Subgroup analyses from the phase 3 CheckMate 649 and KEYNOTE-859 clinical trials showed little OS difference between investigational and chemotherapy arms.
The manufacturers for both agents will conduct studies supporting validated diagnostic testing for PD-L1 expression in these gastric cancer indications, according to the letters.
The FDA has limited the indications for pembrolizumab (Keytruda) and nivolumab (Opdivo) among patients with select gastric and gastroesophageal cancers with PD-L1 scores of less than 1, according to letters from the agency sent to the developers of these agents.1,2
Additionally, the manufacturers for both agents will conduct studies supporting validated diagnostic testing for PD-L1 expression in these gastric cancer indications, according to the letters.

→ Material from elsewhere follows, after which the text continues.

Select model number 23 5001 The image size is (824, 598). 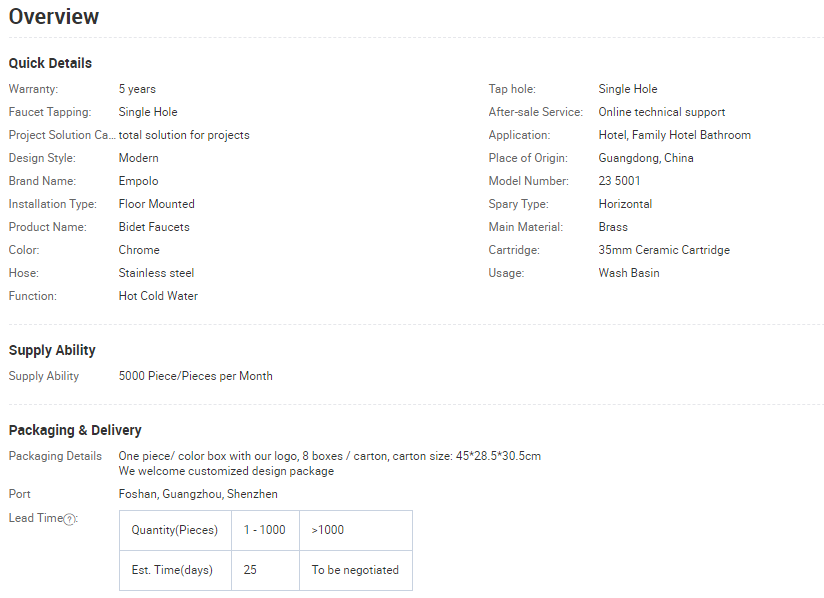pos(619,181)
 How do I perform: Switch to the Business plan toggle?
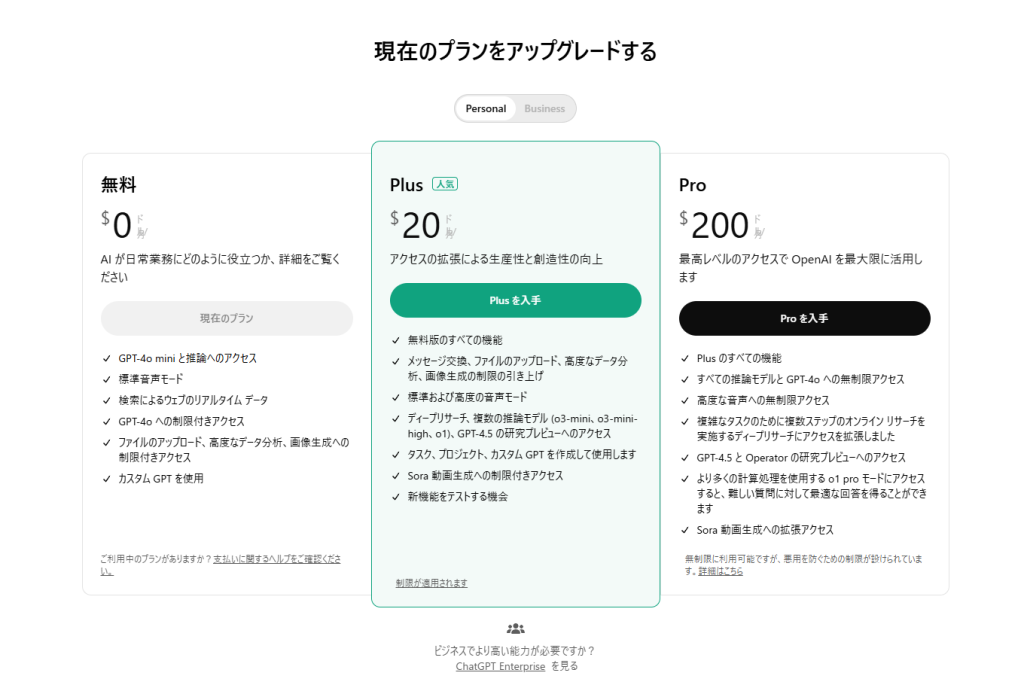[545, 108]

Furthermore, the current label for frontline nivolumab use in combination with chemotherapy or ipilimumab (Yervoy) to treat patients with advanced or metastatic esophageal squamous cell carcinoma, and gastric, gastroesophageal junction (GEJ), and esophageal adenocarcinoma, restricts the drug to patients with a PD-L1 combined positive score (CPS) expression of 1 or higher.3 PD-L1 thresholds including CPSs of at least 1 and at least 10 are the restrictions for pembrolizumab’s indications in HER2-negative gastric and GEJ adenocarcinoma, as well as locally advanced or metastatic esophageal/GEJ carcinoma.4
In September 2024, the FDA’s Oncologic Advisory Drug Committee (ODAC) voted against PD-L1 expression as a predictive biomarker in gastric cancers10-to-2, with 1 abstention.5 The members cited the lack of an overall survival (OS) benefit observed in patients with a PD-L1 CPS expression of less than 1 as a reason for rejecting the indication.

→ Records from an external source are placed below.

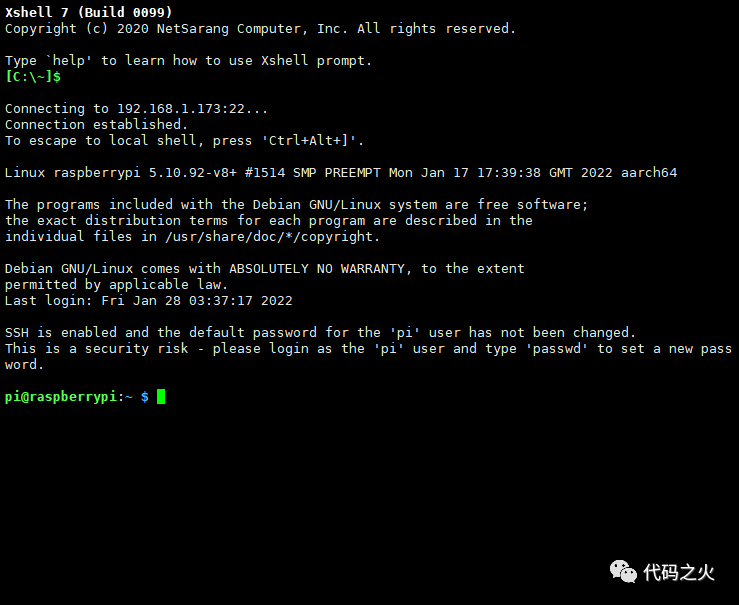Click the Xshell 7 (Build 0099) title line
Viewport: 739px width, 605px height.
89,12
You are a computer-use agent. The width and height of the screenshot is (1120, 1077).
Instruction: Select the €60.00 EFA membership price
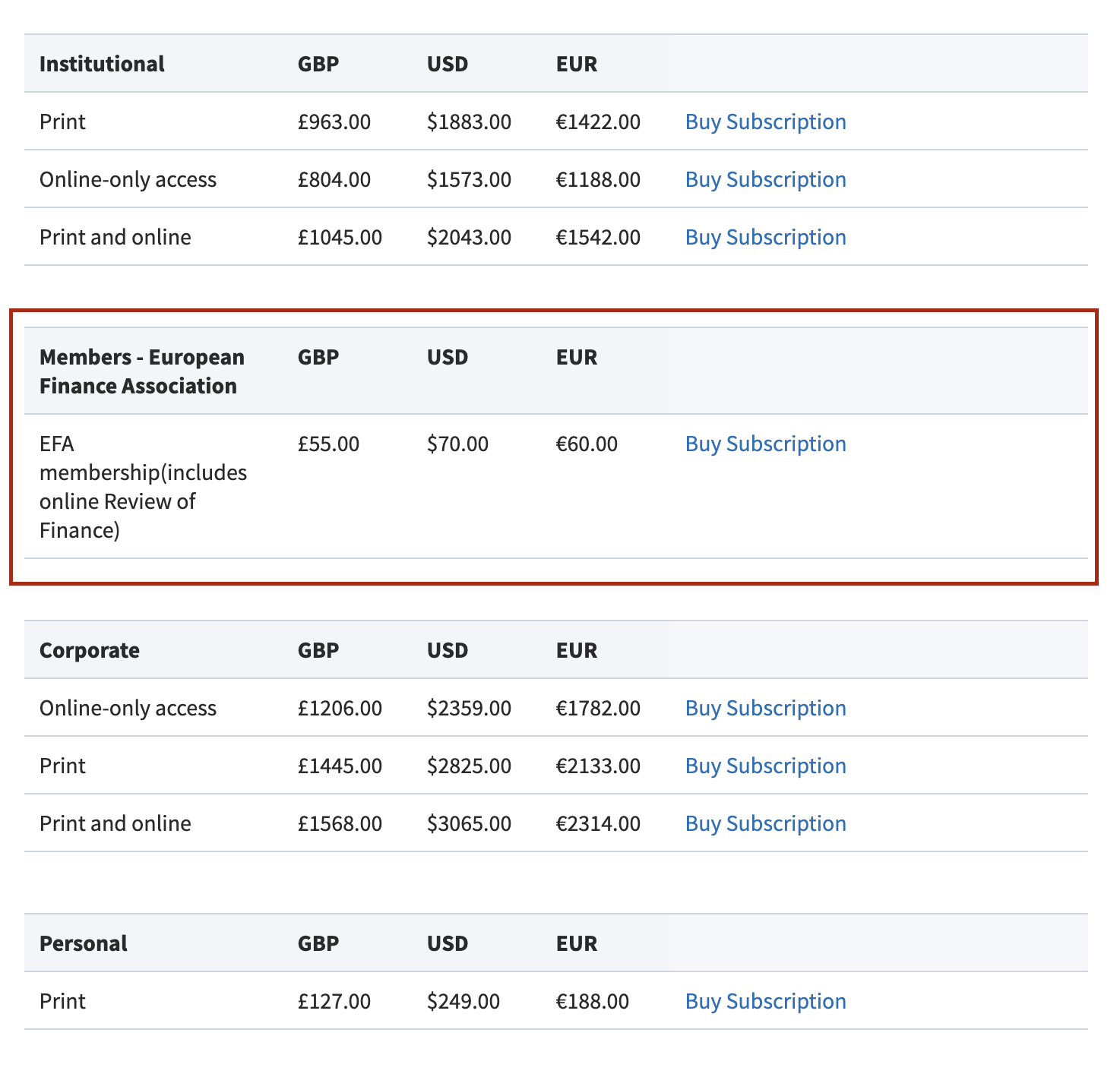[x=587, y=444]
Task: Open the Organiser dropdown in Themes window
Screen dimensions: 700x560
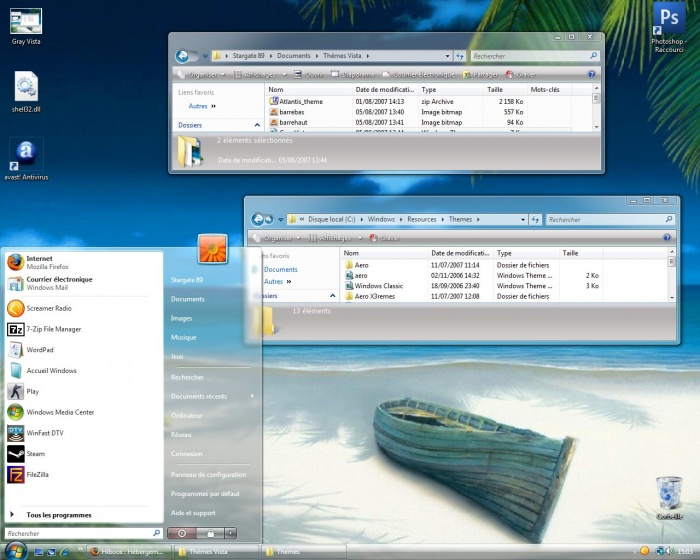Action: (x=280, y=238)
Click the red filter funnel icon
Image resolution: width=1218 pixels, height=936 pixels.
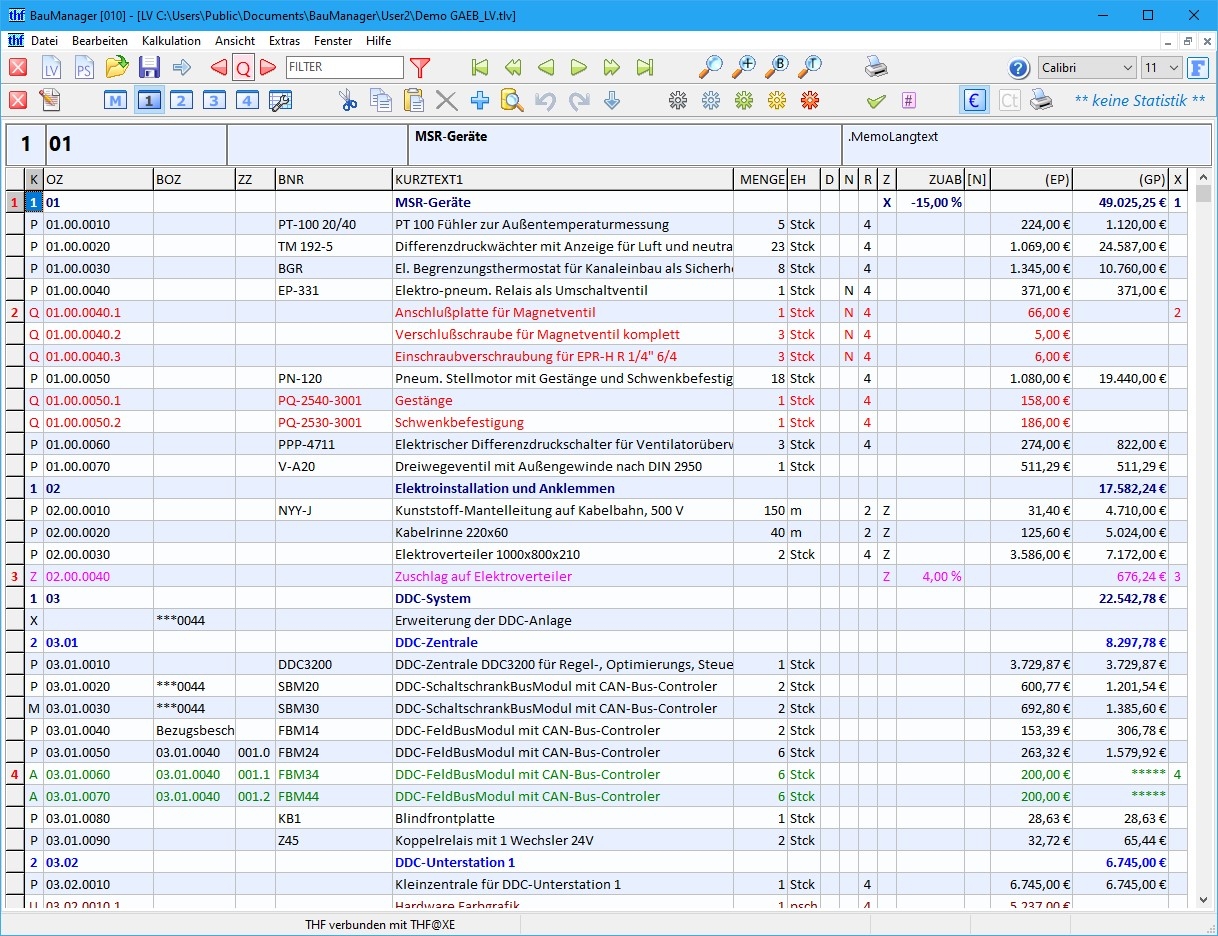click(x=420, y=68)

“I hope we can see how this evolves and how we can get immunotherapies to be effective in this PD-L1-negative population,” Hanna K. Sanoff, MD, MPH, professor of Gastrointestinal Oncology, as well as medical oncologist and clinical researcher, at UNC Lineberger Comprehensive Cancer Center, and ODAC member, said during the September ODAC meeting.5 “Until we do that, I did not see enough evidence that we are helping people and not harming them.”
Subgroup analysis from the phase 3 CheckMate 649 trial (NCT02872116) evaluating nivolumab plus fluoropyrimidine- and platinum-based chemotherapy or ipilimumab informed the FDA decision for nivolumab.6 Data revealed that the median OS between the nivolumab/chemotherapy and chemotherapy-only PD-L1–low group was 13.1 months vs 12.5 months.

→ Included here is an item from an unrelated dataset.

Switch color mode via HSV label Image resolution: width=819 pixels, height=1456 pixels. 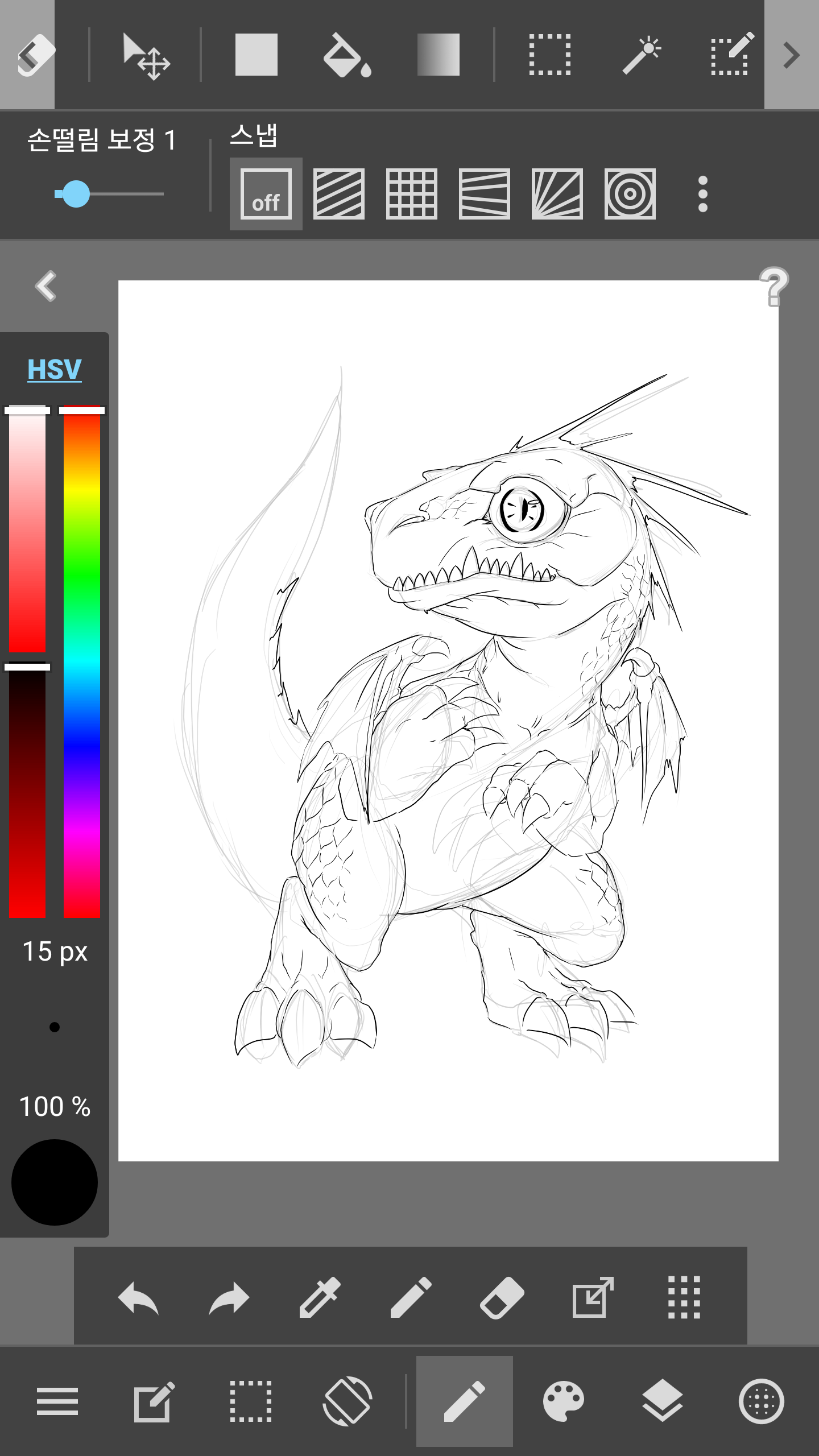[55, 369]
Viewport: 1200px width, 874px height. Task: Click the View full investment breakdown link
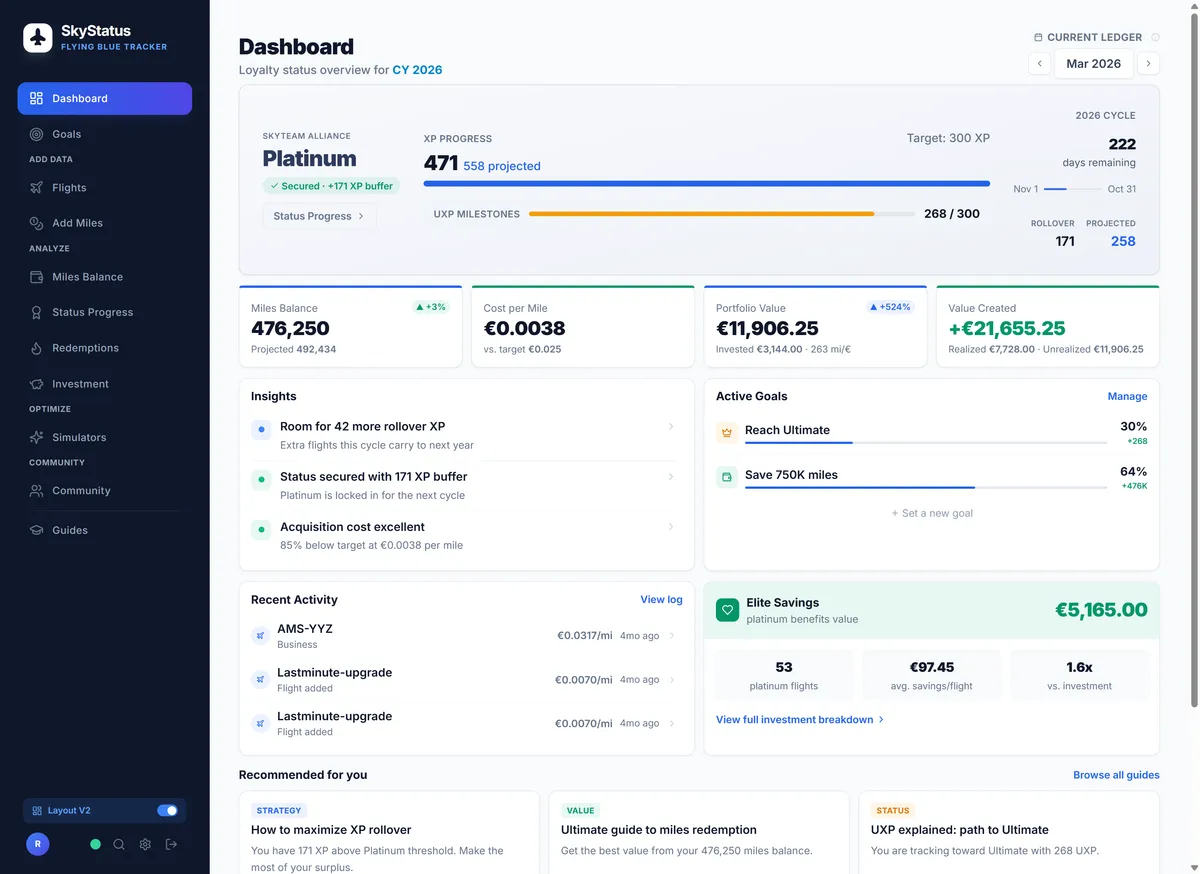pos(795,719)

Furthermore, among those with a PD-L1–combined positive score (CPS) of 5 or greater, the median OS was 14.4 months (95% CI, 13.1-16.2) with nivolumab vs 11.1 months (95% CI, 10.0-12.1) with placebo (HR, 0.71; 95% CI, 0.61-0.83; P <.0001). The median progression-free survival (PFS) in respective arms was 7.7 months (95% CI, 7.0-9.2) vs 6.0 months (95% CI, 5.6-6.9; HR, 0.68; 95% CI, 0.58-0.79; P <.0001).
Patients in the phase 3 trial (n = 1581) were randomly assigned to nivolumab/chemotherapy (n = 789) or chemotherapy only (n = 792). Patients received either modified fluorouracil, leucovorin, and oxaliplatin (mFOLFOX6) with or without nivolumab at 240 mg every 2 weeks or capecitabine/oxaliplatin with or without nivolumab at 360 mg every 3 weeks. The most common adverse effects (AEs) observed with nivolumab included peripheral neuropathy, nausea, fatigue, diarrhea, and vomiting.
Additionally, subgroup analyses from the phase 3 KEYNOTE-859 trial (NCT03675737) evaluating pembrolizumab plus fluoropyrimidine- and platinum-based chemotherapy, which informed the FDA decision for pembrolizumab, showed a respective median OS of 12.7 months with pembrolizumab/chemotherapy vs 12.2 months with chemotherapy alone among the PD-L1–low group.7
Patients in the KEYNOTE-859 trial (n = 1579) were randomly assigned 1:1 to receive chemotherapy and either 200 mg of pembrolizumab or matching placebo. Subgroup analysis data showed that the pembrolizumab regimen exhibited significantly improved OS, PFS, and ORR outcomes among patients with a PD-L1 CPS of at least 1 and a CPS of at least 10.
Treatment discontinuation related to AEs occurred in 15% of patients treated with pembrolizumab. AEs resulting in discontinuation occurring at a frequency of 1% or greater included infections and diarrhea.